Note

This page was generated from a Jupyter Notebook. Download the notebook (.ipynb)

[1]:
# Skipped in CI: Colab/bootstrap dependency install cell.

Case Study: Bruco and ICA Noise Reduction

Open In Colab

This notebook demonstrates an end-to-end noise reduction workflow used in real interferometer commissioning:

  1. Bruco – brute-force coherence scan to identify the most correlated auxiliary channels.

  2. ICA – Independent Component Analysis to separate noise sources.

  3. Noise subtraction – remove noise contributions from the DARM channel and compare ASDs.

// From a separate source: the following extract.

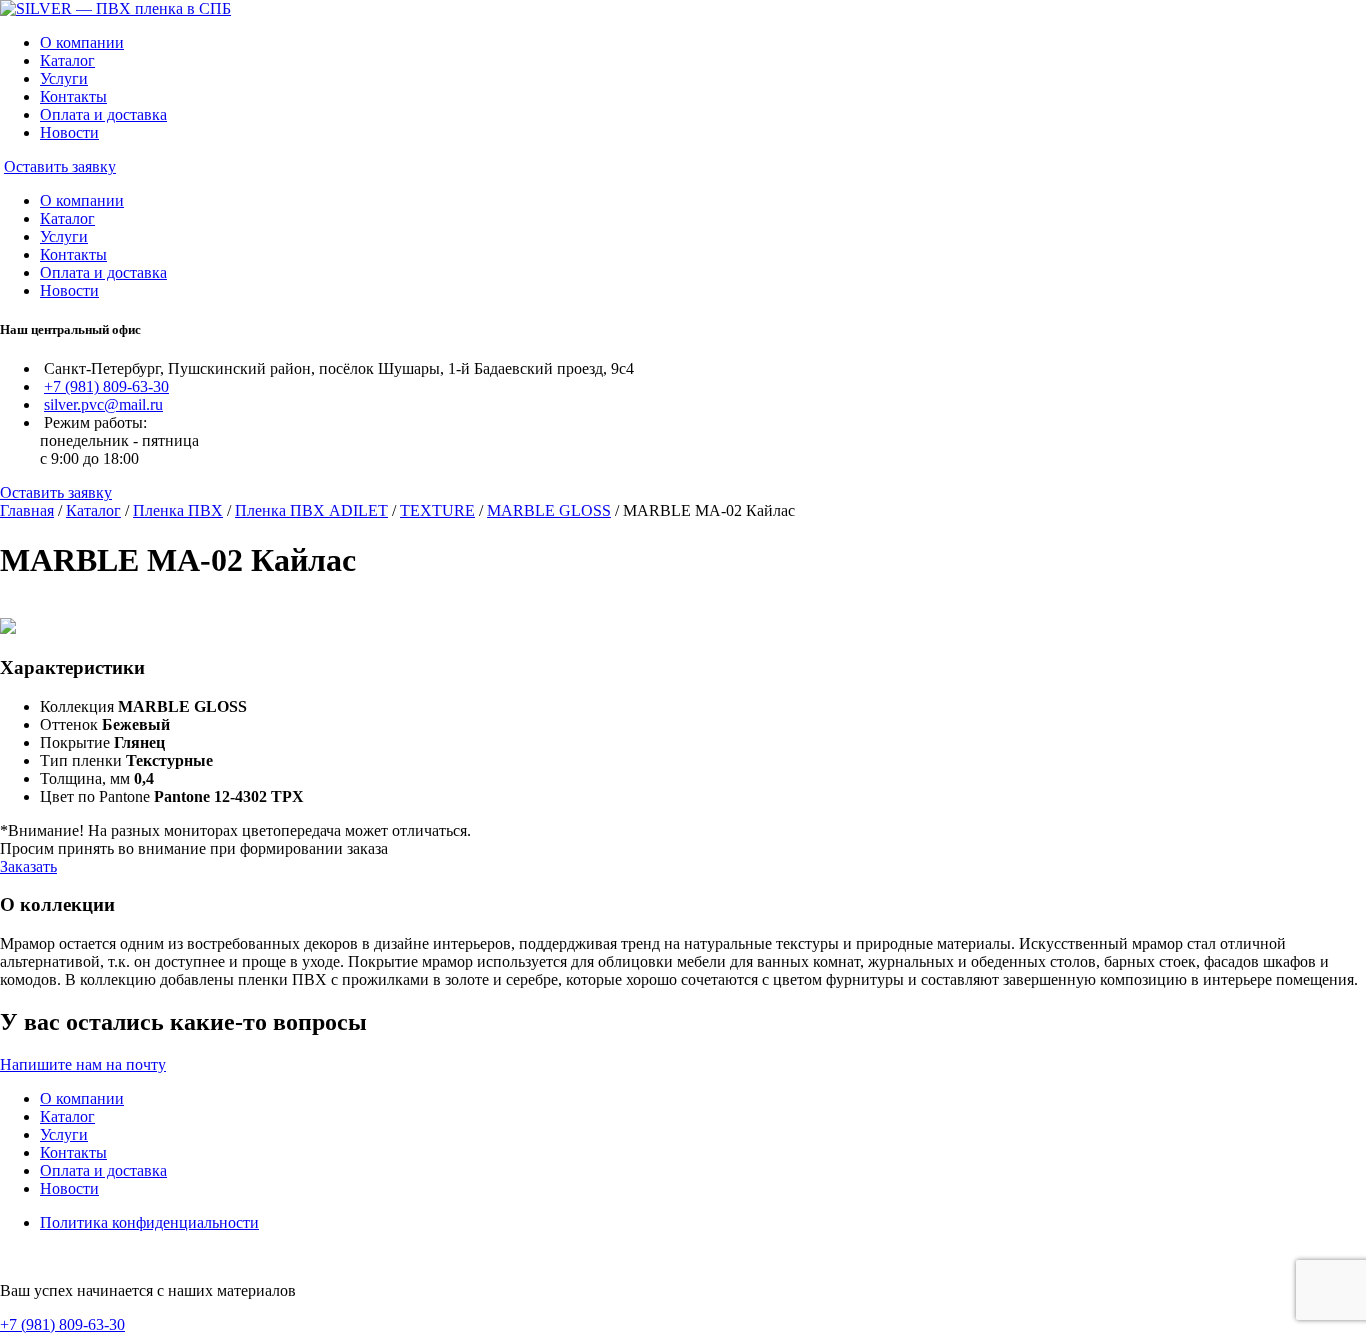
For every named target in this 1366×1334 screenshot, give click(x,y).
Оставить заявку (60, 166)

This reproduces the workflow used in O4b commissioning (e.g., DARM 116 Hz line investigation). The physical intent is to move from “which sensor sees the line” to “which latent source can be subtracted from DARM without destroying unrelated structure”.

Prerequisites: Familiarity with

Setup

[2]:
import warnings
warnings.filterwarnings("ignore", category=UserWarning)
warnings.filterwarnings("ignore", category=DeprecationWarning)

import warnings
with warnings.catch_warnings():
    warnings.simplefilter('ignore')

    # ruff: noqa: I001
    import matplotlib.pyplot as plt
    import numpy as np
    from astropy import units as u

    from gwexpy.analysis import Bruco
    from gwexpy.timeseries import TimeSeries, TimeSeriesDict, TimeSeriesMatrix

1. Mock Data Generation

We simulate a scenario where the DARM channel contains:

  • Broadband Gaussian noise (the “signal” floor)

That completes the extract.